Wednesday, July 27, 2011

The Boehner and Reid Budget Plans Compared

Today the CBO released its updated score of the Boehner budget proposal and the Reid budget proposal. So we can now do an apples-to-apples comparison of the year-by-year numbers in the two plans, and thereby get a better understanding of the differences between the two. A couple of charts will help.

The first chart shows the impact of the Boehner proposal on federal discretionary outlays. Compared to the March CBO baseline it reduces discretionary outlays by $756 billion over 10 years, which, with interest saving of $156 billion and other smaller changes, reduces the deficit by $917 billion.

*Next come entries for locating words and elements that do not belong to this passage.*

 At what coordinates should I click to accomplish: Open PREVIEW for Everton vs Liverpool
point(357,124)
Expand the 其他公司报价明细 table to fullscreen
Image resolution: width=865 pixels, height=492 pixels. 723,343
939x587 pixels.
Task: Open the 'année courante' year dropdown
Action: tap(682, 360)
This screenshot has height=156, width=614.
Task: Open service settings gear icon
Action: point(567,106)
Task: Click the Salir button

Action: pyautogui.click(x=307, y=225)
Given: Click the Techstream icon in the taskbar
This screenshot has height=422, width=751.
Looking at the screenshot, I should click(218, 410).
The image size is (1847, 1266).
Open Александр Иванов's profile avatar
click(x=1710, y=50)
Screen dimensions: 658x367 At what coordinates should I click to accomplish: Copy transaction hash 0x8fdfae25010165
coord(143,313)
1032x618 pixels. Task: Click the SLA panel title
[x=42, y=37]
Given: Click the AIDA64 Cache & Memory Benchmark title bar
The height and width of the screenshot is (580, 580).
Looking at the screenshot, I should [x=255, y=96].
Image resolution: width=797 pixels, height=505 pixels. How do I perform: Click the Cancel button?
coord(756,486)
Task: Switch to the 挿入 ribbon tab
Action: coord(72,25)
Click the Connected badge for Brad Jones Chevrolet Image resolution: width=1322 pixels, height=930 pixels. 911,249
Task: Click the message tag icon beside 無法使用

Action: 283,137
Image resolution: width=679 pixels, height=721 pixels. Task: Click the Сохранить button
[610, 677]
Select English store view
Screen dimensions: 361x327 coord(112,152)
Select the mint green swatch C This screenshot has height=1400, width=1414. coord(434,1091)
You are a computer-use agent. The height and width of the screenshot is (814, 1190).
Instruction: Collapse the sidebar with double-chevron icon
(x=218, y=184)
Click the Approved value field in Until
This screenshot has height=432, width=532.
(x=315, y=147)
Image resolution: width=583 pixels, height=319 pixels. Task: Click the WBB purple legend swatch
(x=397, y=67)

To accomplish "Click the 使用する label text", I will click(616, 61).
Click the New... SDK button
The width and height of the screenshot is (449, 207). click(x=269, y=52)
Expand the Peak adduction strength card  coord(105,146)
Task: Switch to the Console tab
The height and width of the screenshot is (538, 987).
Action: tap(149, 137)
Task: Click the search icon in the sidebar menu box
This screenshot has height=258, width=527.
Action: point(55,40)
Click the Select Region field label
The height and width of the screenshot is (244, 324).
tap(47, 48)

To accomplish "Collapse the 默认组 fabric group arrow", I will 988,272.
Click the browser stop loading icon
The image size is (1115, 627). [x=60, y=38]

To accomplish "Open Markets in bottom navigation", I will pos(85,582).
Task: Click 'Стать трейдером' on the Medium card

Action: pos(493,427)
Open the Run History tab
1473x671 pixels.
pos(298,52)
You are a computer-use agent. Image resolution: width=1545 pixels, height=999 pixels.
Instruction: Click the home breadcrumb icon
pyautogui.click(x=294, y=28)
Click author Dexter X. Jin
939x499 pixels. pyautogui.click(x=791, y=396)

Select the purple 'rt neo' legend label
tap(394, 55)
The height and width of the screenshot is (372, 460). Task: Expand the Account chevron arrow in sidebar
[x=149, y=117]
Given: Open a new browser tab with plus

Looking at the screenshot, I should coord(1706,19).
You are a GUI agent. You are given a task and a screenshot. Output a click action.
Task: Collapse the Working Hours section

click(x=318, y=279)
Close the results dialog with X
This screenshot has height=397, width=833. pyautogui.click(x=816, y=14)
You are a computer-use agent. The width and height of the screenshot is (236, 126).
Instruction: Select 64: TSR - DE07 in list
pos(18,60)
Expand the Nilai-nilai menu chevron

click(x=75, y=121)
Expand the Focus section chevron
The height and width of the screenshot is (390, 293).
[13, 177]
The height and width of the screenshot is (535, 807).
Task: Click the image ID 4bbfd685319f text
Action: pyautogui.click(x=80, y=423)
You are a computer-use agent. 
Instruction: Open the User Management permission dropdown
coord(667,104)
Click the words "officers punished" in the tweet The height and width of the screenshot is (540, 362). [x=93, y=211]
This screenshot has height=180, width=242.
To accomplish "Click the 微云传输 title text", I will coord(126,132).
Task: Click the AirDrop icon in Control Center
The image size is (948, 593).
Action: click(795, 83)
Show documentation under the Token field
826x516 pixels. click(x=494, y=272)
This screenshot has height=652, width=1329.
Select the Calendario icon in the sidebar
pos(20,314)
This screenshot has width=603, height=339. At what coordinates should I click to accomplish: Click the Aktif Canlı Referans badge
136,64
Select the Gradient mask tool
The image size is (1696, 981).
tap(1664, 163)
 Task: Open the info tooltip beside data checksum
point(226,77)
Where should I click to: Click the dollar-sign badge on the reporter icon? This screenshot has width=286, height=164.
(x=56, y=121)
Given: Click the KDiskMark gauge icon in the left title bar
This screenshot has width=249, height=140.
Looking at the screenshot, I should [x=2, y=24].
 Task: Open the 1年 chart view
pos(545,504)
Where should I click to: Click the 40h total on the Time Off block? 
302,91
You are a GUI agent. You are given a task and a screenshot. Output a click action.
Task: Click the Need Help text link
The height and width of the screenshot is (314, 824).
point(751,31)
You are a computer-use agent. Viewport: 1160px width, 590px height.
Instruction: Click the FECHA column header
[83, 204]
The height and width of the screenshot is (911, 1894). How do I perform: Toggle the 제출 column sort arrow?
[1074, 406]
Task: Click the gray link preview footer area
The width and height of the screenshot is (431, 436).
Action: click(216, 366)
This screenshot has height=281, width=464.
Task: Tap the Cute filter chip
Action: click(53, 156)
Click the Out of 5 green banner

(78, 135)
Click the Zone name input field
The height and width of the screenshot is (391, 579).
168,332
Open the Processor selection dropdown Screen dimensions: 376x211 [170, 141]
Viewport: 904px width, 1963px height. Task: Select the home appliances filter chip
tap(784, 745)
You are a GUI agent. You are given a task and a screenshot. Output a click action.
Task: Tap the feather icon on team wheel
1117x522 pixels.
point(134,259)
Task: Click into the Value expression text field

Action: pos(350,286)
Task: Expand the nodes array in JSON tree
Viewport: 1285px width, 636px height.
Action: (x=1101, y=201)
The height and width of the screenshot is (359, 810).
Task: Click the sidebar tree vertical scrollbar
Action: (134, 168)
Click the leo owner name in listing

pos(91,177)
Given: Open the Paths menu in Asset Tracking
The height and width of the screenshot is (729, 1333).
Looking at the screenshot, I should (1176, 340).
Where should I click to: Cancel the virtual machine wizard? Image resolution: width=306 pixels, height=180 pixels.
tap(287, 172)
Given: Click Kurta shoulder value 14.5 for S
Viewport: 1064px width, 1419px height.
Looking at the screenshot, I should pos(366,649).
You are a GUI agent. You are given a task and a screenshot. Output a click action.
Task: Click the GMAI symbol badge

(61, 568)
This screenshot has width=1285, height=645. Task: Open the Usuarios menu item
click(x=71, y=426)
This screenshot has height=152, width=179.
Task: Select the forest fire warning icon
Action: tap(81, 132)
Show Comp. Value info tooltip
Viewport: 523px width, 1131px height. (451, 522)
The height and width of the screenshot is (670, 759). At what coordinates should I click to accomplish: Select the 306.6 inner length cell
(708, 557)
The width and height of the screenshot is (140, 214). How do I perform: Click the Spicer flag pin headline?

That is of course a lot less than the $6 trillion in the House budget resolution, but it is a good step in the right direction. The proposal correspondingly increases the debt limit on a nearly dollar-for-dollar basis by $900 billion, which should take us into early 2012. Since this increase will not last through the upcoming presidential election, the proposal also enacts a process to increase the debt limit by another $1.6 trillion with matching spending cuts, which would then last through the end of 2012.

As the chart shows the Boehner plan gets started reducing discretionary outlays in 2012 (by $25 billion) and again in 2013 and then remains well below the baseline. The chart also raises doubts about claims like the New York Times editorial page made yesterday saying that the Boehner plan “would eviscerate discretionary programs.” That is not what the CBO numbers show. If you look at the graph you can see that with the Boehner plan discretionary spending remains far above the levels of only 5 years ago: In 2012 the level of outlays is 27% above 2007, just before the financial crisis—another indication that there is more work to do following this step.

The second chart shows the Reid proposal, which also places caps on discretionary spending. Two lines are needed to explain how the Reid proposal works. The upper Reid line shows the caps on spending excluding Iraq and Afghanistan; this line is nearly the same as the Boehner line in the first graph; it saves $751 billion over 10 years.

The lower Reid line shows that by also capping outlays for Iraq and Afghanistan, well below current CBO baseline for those operations, the Reid plan can be scored as cutting more from outlays than the Boehner plan. However, the CBO baseline for Iraq and Afghanistan simply extrapolates existing budget authority for these operations; it is by no means a forecast of future spending; rather it is an overestimate given current stated policy of the Administration and others regarding Iraq and Afghanistan. But by capping spending below this overestimate of spending and then counting the difference as budget saving, the Reid plan overstates budget saving. It is in this sense that critics say that the Reid proposal is based on gimmicks. And the amount is large; by capping spending in this way the Reid plan brings deficit reduction up to $2.2 trillion over 10 years, thereby justifying a larger increase in the debt limit which goes past the 2012 election.

If the Reid proposal removed this second type of cap it would be very close to the Boehner proposal. And this suggests--assuming that the House votes to pass the Boehner plan tomorrow--that the Senate could vote to approve the Boehner plan or something close to it, perhaps with some compromise about how to treat Iraq and Afghanistan spending projections going forward. 

Like the Boehner proposal, the Reid proposal avoids a tax increase. Following the ‘Boehner principle,” the Reid proposal ties the debt limit increase to reductions in spending growth in roughly dollar for dollar fashion; it is not a “clean” debt limit increase. And the Reid plan caps discretionary spending excluding Iraq and Afghanistan at the same level as the Boehner plan. In all these ways the Senate has moved dramatically toward the House in the last few weeks, and dramatically away from the White House, which this year has called for tax increases, a “clean” debt limit hike untied to spending, and no cuts to spending relative to baseline.